Try it | Please copy the data below exactly, from its first line through the line holding "You are a GUI", and skip the pictures.

- - -

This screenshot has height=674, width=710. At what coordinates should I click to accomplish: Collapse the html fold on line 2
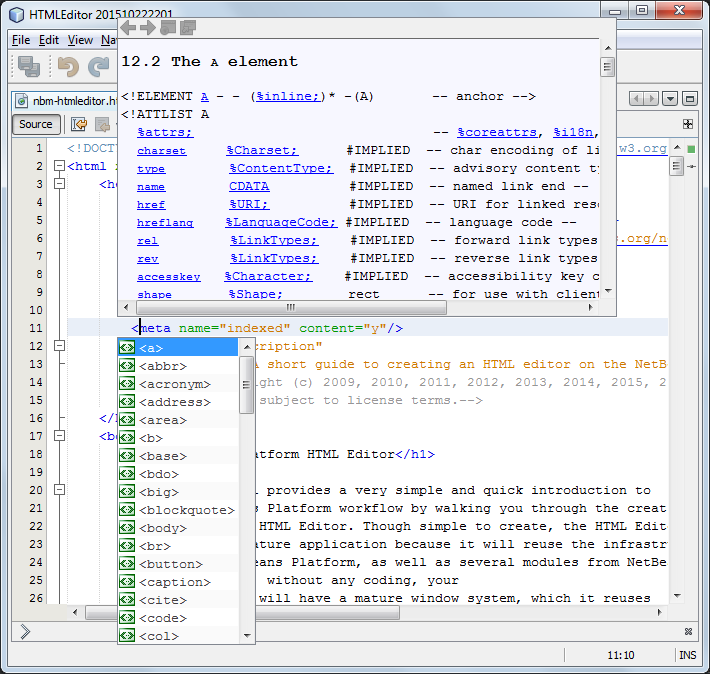[x=58, y=167]
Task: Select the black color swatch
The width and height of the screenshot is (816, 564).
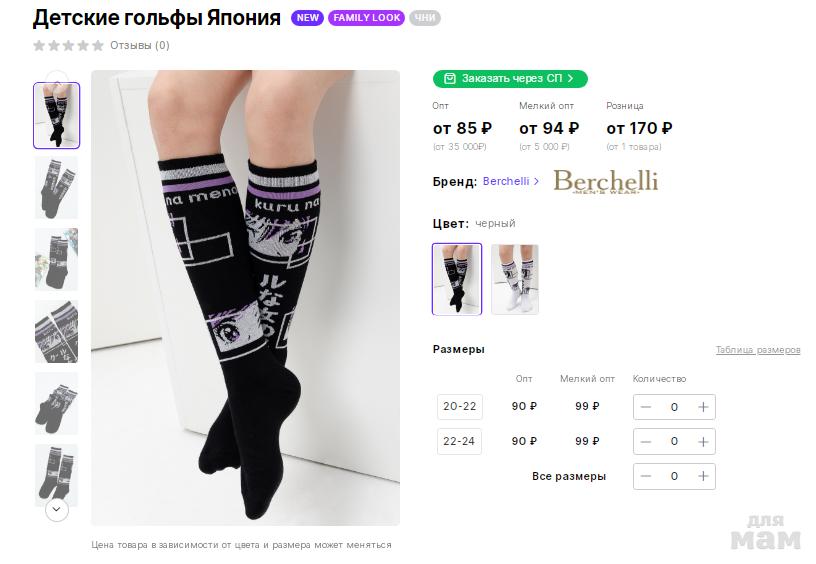Action: click(x=457, y=279)
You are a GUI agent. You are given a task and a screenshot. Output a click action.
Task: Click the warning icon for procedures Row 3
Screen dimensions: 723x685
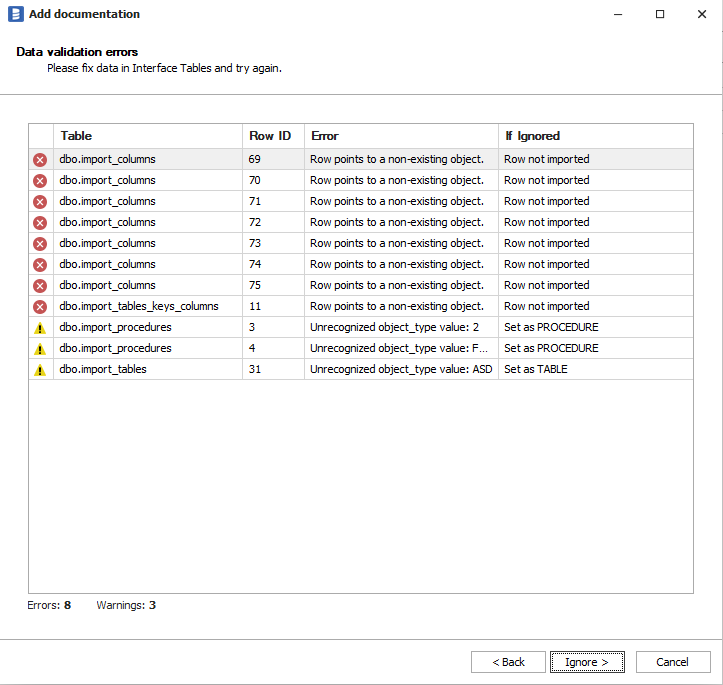pyautogui.click(x=40, y=328)
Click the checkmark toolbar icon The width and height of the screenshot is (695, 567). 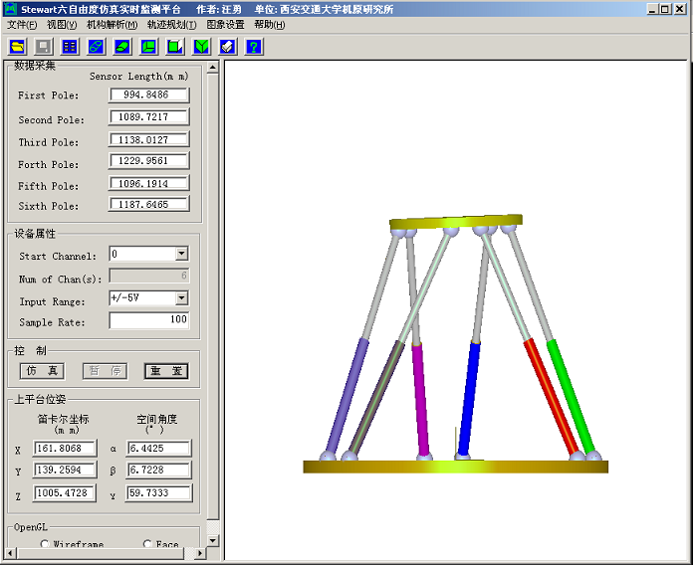[x=227, y=46]
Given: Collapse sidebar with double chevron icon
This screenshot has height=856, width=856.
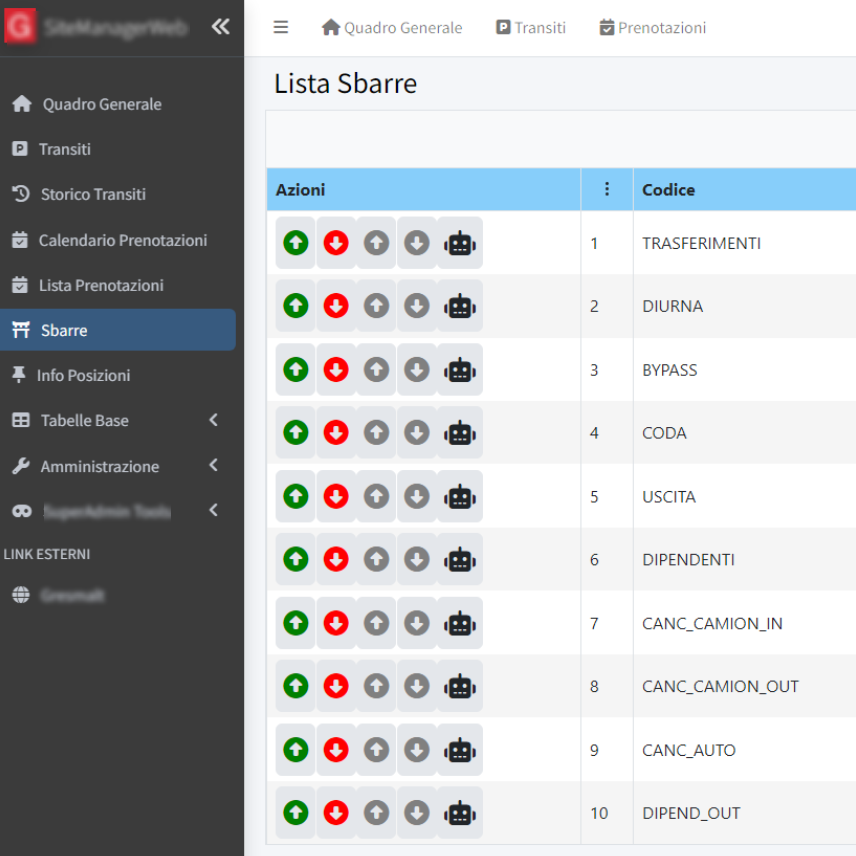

- - -

Answer area |
This screenshot has height=674, width=710. At what coordinates should I click to accomplish: Collapse the html fold on line 2
[x=58, y=167]
Task: Select the black color swatch
The width and height of the screenshot is (816, 564).
Action: click(x=457, y=279)
You are a GUI agent. You are given a task and a screenshot. Output a click action.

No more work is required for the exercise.